Hence in a season of calm weather
Though inland far we be,
Our Souls have sight of that immortal sea
Which brought us hither,
Can in a moment travel thither,
And see the Children sport upon the shore,
And hear the mighty waters rolling evermore.

X
Then sing, ye Birds, sing, sing a joyous song!

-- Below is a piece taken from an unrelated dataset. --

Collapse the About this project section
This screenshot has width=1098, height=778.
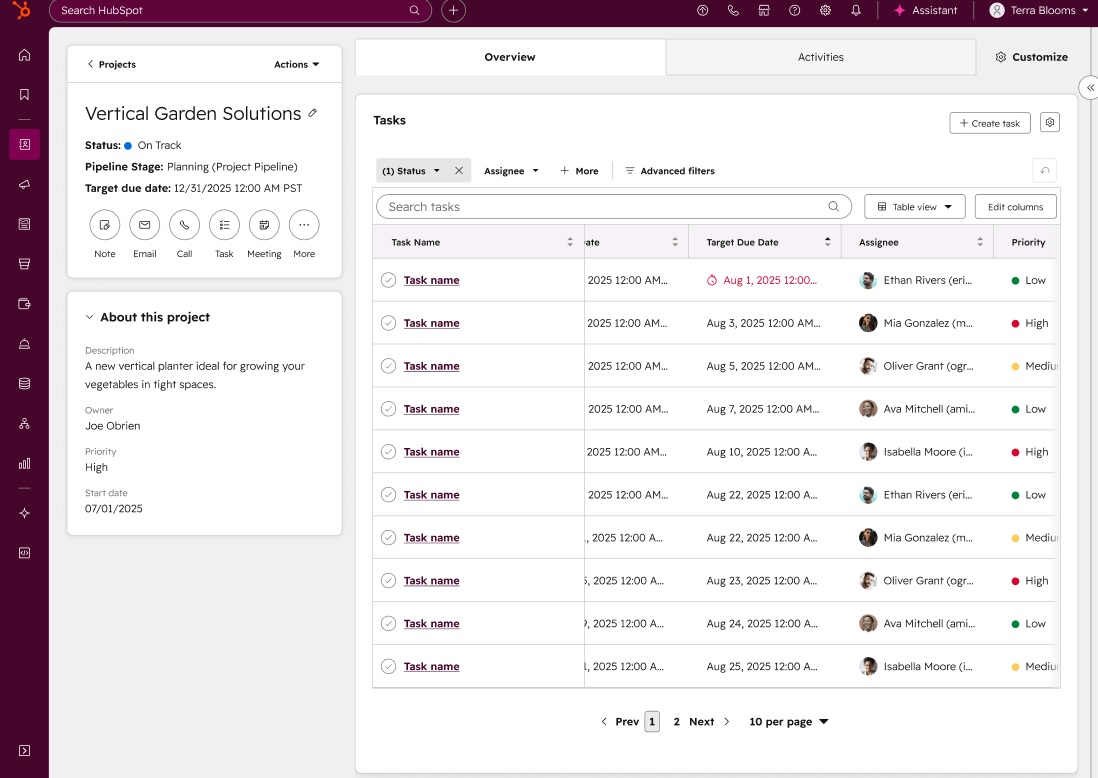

And let the young Lambs bound
As to the tabor's sound!
We in thought will join your throng,
Ye that pipe and ye that play,
Ye that through your hearts to-day
Feel the gladness of the May!
What though the radiance which was once so bright
Be now for ever taken from my sight,
Though nothing can bring back the hour
Of splendour in the grass, of glory in the flower;
We will grieve not, rather find
Strength in what remains behind;
In the primal sympathy
Which having been must ever be;
In the soothing thoughts that spring
Out of human suffering;
In the faith that looks through death,
In years that bring the philosophic mind.

XI
And O, ye Fountains, Meadows, Hills, and Groves,
Forebode not any severing of our loves!
Yet in my heart of hearts I feel your might;
I only have relinquished one delight
To live beneath your more habitual sway.
I love the Brooks which down their channels fret,
Even more than when I tripped lightly as they;
The innocent brightness of a new-born Day
Is lovely yet;
The Clouds that gather round the setting sun
Do take a sober colouring from an eye
That hath kept watch o'er man's mortality;
Another race hath been, and other palms are won.
Thanks to the human heart by which we live,
Thanks to its tenderness, its joys, and fears,
To me the meanest flower that blows can give
Thoughts that do often lie too deep for tears.